Eleanor Guthrie, worried about bringing pain to the people who love her. Ha. “Even to save your own life? Your child’s? Max?” What’s Woodes Rogers, to all of that? Her jailer? Her duty? Or does she really love that scarfaced smug shit?
Then again, Eleanor had loved Charles. Or Anne thinks she loved Charles. Maybe she’s just got shit taste in men.
“I do appreciate the offer. Even if it I know it’s not really for my benefit.”

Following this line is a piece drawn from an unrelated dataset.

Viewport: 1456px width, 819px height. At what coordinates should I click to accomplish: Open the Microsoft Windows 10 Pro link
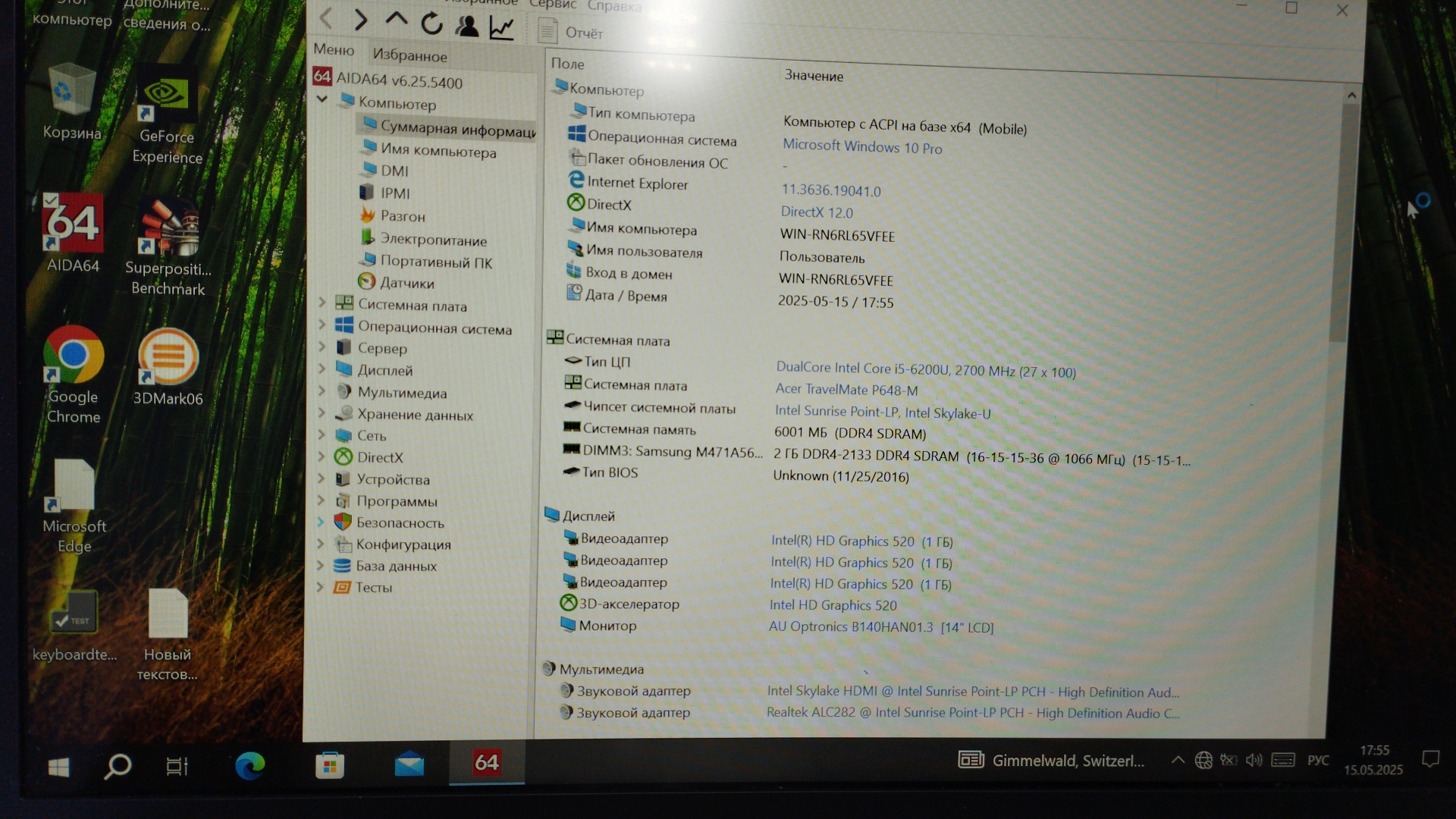[x=861, y=146]
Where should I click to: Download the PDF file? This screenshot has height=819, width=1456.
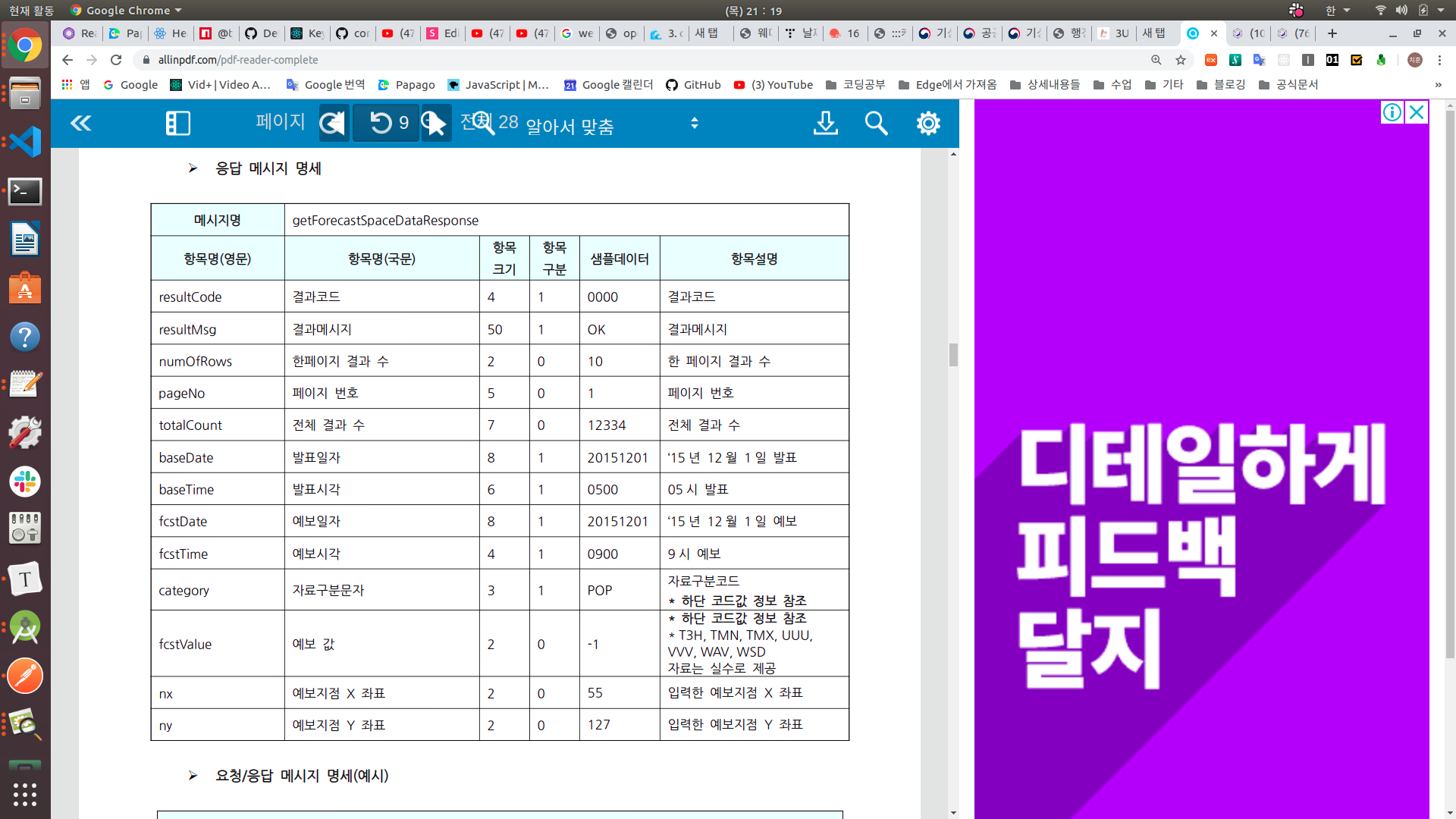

Anne pours herself some more rum. Might as well get as much as she can, considering what she’ll face when she returns.
“But you’d benefit.”
“And I would have to live with it. No. The outcome isn’t as certain as you seem to think it is. But if you’re right and I have to leave, I’ll do it with my husband. Or not at all.”
Maybe Eleanor’s not a survivor. Maybe she’s an idiot.
But Anne doesn’t think so. Eleanor’s probably coming up with strategies now, to defend against whatever Flint has planned. She just has to hope Flint has anticipated them.
Or she has to hope that Flint dies, quickly and easily, and she, Jack and Teach can go on the account a little farther away. She wants Rogers gone. She wants Nassau back. Maybe she even wants Max back, somewhere under all that anger. But she doesn’t want any of those things drenched in blood.
Except maybe Rogers.
“Just hope it’s Flint that finds you,” she says. “And not Teach. Next time, he won’t send me.”
Eleanor finally sits back down. “And you. Keep clear of Captain Berringer.”
Anne’s the one that stands now. She puts the cup back on the desk, and wonders if she’s ever going to see Eleanor Guthrie again.
Maybe it doesn’t matter.
She leaves the way she came, and no one stops her.